*Instructions to follow*
Retype exactly the lines that run from the start of the data to the line holding "Click Get permission", including both, and only those.

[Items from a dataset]
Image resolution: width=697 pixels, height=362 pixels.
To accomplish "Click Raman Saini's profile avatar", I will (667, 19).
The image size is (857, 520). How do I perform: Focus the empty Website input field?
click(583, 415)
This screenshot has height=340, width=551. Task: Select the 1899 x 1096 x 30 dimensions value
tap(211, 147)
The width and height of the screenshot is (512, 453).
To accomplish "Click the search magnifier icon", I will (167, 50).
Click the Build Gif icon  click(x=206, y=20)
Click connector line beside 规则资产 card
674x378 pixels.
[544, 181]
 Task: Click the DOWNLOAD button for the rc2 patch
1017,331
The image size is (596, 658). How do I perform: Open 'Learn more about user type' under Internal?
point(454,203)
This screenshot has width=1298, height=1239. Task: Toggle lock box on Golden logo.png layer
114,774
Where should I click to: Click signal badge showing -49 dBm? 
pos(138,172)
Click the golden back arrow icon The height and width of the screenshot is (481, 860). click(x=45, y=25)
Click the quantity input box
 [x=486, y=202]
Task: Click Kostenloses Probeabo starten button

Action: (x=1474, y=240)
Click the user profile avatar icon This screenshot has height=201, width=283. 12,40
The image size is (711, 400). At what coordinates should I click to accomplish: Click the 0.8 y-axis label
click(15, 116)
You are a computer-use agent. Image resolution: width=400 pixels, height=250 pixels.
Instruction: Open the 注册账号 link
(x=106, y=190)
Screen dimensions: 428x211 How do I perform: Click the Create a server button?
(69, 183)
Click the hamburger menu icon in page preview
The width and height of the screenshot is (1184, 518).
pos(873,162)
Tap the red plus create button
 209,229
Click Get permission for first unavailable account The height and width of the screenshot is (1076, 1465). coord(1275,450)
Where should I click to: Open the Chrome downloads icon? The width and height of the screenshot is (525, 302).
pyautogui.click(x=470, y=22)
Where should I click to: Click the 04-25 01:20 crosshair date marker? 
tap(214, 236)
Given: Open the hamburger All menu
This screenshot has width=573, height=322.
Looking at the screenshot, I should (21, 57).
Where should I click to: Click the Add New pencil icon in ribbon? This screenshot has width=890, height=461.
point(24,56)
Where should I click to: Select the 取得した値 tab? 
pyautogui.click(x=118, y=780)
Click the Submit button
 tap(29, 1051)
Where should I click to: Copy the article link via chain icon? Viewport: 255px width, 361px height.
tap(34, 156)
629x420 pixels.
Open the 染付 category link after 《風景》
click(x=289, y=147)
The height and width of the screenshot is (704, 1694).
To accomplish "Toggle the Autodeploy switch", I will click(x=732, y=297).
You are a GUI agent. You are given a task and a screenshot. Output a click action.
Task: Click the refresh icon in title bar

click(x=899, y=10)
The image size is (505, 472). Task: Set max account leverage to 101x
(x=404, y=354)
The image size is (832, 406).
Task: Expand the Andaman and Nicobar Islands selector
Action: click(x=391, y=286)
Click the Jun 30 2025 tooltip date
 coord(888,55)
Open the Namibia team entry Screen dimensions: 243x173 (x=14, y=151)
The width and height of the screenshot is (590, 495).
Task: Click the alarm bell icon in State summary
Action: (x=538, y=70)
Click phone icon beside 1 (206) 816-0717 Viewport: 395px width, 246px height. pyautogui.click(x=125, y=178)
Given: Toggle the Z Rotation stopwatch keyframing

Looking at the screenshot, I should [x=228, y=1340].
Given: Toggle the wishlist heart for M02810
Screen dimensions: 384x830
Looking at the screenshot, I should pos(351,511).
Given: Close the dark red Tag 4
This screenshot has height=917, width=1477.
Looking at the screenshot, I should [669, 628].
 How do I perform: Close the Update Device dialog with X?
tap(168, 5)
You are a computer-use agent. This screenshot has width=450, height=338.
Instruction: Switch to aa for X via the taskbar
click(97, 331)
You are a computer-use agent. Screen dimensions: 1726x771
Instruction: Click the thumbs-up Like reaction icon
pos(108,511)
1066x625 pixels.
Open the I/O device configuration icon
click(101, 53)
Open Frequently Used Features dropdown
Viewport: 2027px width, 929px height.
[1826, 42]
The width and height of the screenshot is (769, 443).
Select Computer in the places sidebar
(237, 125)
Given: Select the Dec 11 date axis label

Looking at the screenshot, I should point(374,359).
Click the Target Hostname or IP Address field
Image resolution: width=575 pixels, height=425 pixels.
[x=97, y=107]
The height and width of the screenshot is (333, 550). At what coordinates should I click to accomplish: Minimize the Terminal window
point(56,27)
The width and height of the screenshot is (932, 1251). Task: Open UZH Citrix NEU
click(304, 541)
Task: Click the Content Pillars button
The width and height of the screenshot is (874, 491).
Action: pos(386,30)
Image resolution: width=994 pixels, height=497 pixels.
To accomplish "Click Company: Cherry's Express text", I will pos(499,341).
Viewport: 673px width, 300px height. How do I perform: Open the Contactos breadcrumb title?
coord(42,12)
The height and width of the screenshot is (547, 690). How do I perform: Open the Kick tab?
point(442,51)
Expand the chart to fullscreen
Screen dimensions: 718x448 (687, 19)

*Solution below*
Image resolution: width=697 pixels, height=362 pixels.
To accomplish "Click Raman Saini's profile avatar", I will (667, 19).
The image size is (857, 520). How do I perform: Focus the empty Website input field?
click(583, 415)
This screenshot has height=340, width=551. Task: Select the 1899 x 1096 x 30 dimensions value
tap(211, 147)
The width and height of the screenshot is (512, 453).
To accomplish "Click the search magnifier icon", I will (167, 50).
Click the Build Gif icon  click(x=206, y=20)
Click connector line beside 规则资产 card
674x378 pixels.
[544, 181]
 Task: Click the DOWNLOAD button for the rc2 patch
1017,331
The image size is (596, 658). How do I perform: Open 'Learn more about user type' under Internal?
point(454,203)
This screenshot has width=1298, height=1239. Task: Toggle lock box on Golden logo.png layer
114,774
Where should I click to: Click signal badge showing -49 dBm? 
pos(138,172)
Click the golden back arrow icon The height and width of the screenshot is (481, 860). click(x=45, y=25)
Click the quantity input box
 [x=486, y=202]
Task: Click Kostenloses Probeabo starten button

Action: (x=1474, y=240)
Click the user profile avatar icon This screenshot has height=201, width=283. 12,40
The image size is (711, 400). At what coordinates should I click to accomplish: Click the 0.8 y-axis label
click(15, 116)
You are a computer-use agent. Image resolution: width=400 pixels, height=250 pixels.
Instruction: Open the 注册账号 link
(x=106, y=190)
Screen dimensions: 428x211 How do I perform: Click the Create a server button?
(69, 183)
Click the hamburger menu icon in page preview
The width and height of the screenshot is (1184, 518).
pos(873,162)
Tap the red plus create button
 209,229
Click Get permission for first unavailable account The height and width of the screenshot is (1076, 1465). coord(1275,450)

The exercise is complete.